This article explains how the discovery in cooking foods has dramatically changed the way we live, and the amount of time freed up by spending less time chewing. Raw food takes much longer to eat than soft cooked foods. The discovery of cooking changed our social division of labor between men and women. The Hadza tribes are foragers; hunters and gathers, and now that cooking food is possible, the men hunt for meat, while the women forage the land for anything edible. When the men come back to the village, the women hope they have meat or honey to provide, but if they come empty handed, the women have the food they have gathered already prepared for the hungry men. The men and women share their food with one another, their children, and extended family. Even though my family and I are not foragers, this sounds very similar to the same way I was brought up.

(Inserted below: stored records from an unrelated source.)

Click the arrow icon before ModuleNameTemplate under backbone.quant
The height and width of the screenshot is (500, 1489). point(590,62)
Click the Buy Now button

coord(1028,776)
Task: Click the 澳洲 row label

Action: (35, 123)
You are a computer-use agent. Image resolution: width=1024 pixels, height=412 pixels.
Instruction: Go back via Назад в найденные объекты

My father would make the money that paid for the food, while my mother would stay home to raise us children and cook. She always had dinner ready for my father whether he was coming home from work or home after looking for a job. Either way, we always had food on our table. There were even summers that we had to pick fruit with my mother on farmers land so we can have canned fruit stock our pantry. We would forage in the fall walnuts that have fallen off a walnut tree on the side of some road, so she can make banana nut bread. As a child I was put to work on several occasions to help my mother, and that was not the same way my brothers were raised, they would be allowed to go hunting or fishing with my father. Even though my family and I are not foragers we have a lot of similarities with the Hadza tribe and how they divide their labor based upon gender and age.

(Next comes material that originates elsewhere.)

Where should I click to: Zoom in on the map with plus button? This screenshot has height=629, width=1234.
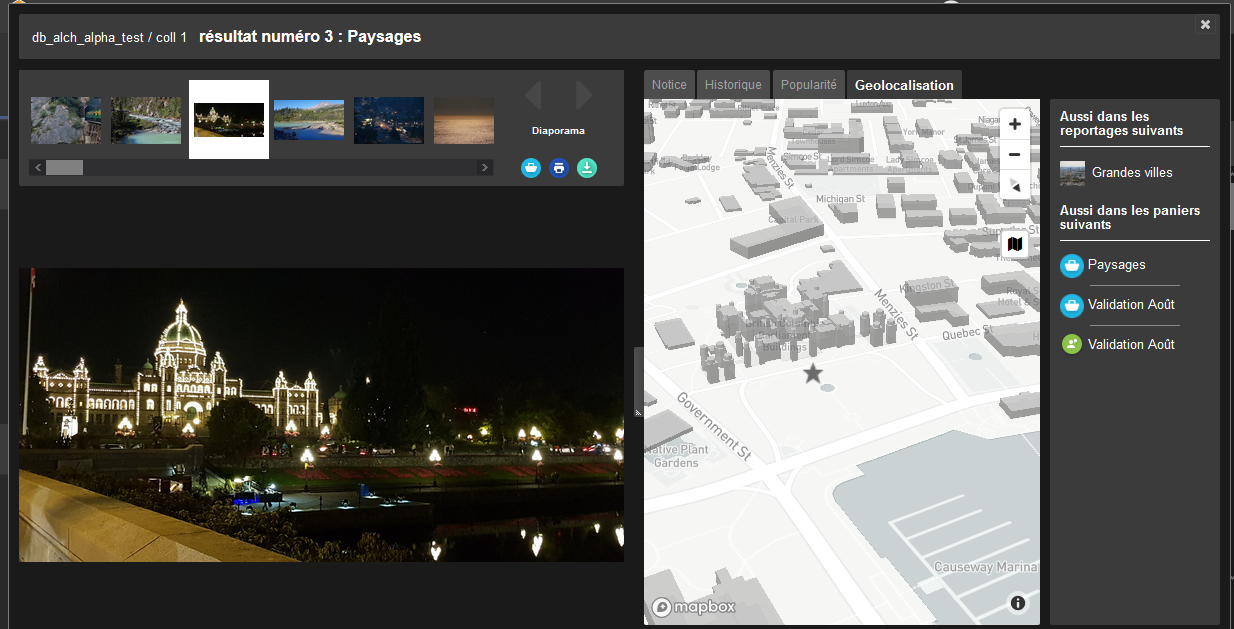tap(1014, 124)
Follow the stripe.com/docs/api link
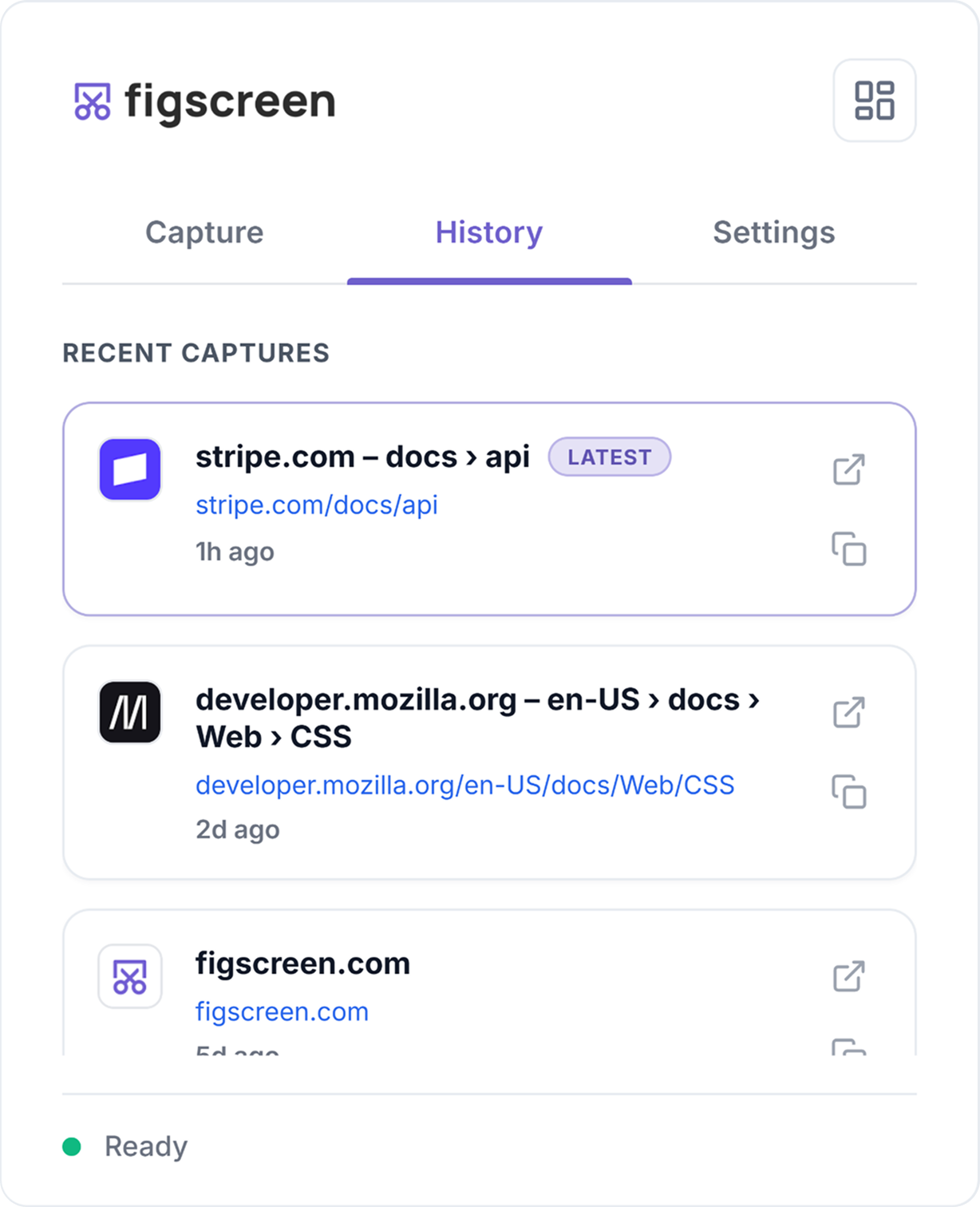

Foragers follow the method of hunter and gatherer, to collect their food. They form small communities of mainly family; immediate and extended family. The men hunt for food while the women and children forage for edible plants. The tribes join occasionally to celebrate things; and they share their food. The Hadza believed if a single man provided the meat for the day, he would divide the food with his family first, and then divide it amongst the rest of the tribesmen. Foraging may have been the way to gather food in the beginning of man (several small tribes still live as foragers, like the Hadza tribe). Today, America and many other countries use intensive agriculture; we use machinery to irrigate and fertilize to increase our surplus. This is necessary because of our population; we are not only a few like the foragers. We are primarily controlled through a government, as apposed to moving about with a village.
My first impression of this article was not too great; I felt the writer discussed the difference of chew time within too much detail. I understand the concept of “less time chewing = more time”. What I found most interesting, and gained insight from, was the knowledge that cooking food to make it soft, freed up the time of man. Without that simple action of cooking our food, man would be very different today. Not just time wise, but that was the start of division of labor within a family. This is still practiced within many American families and tribes that still live off the land. I think a big difference between us and them (which there are a few tribal foragers still today), they live creating little impact on their environment, while we seem to not care so much about the harm we do to ours. I feel because of more time, we not only have the means to relax and socialize, but we also abuse it. We are not as active, and to some people their social part of life is their most important. So because of more time, people are becoming obese, lazy, and gossipy. That pretty much sums up over half of the American population.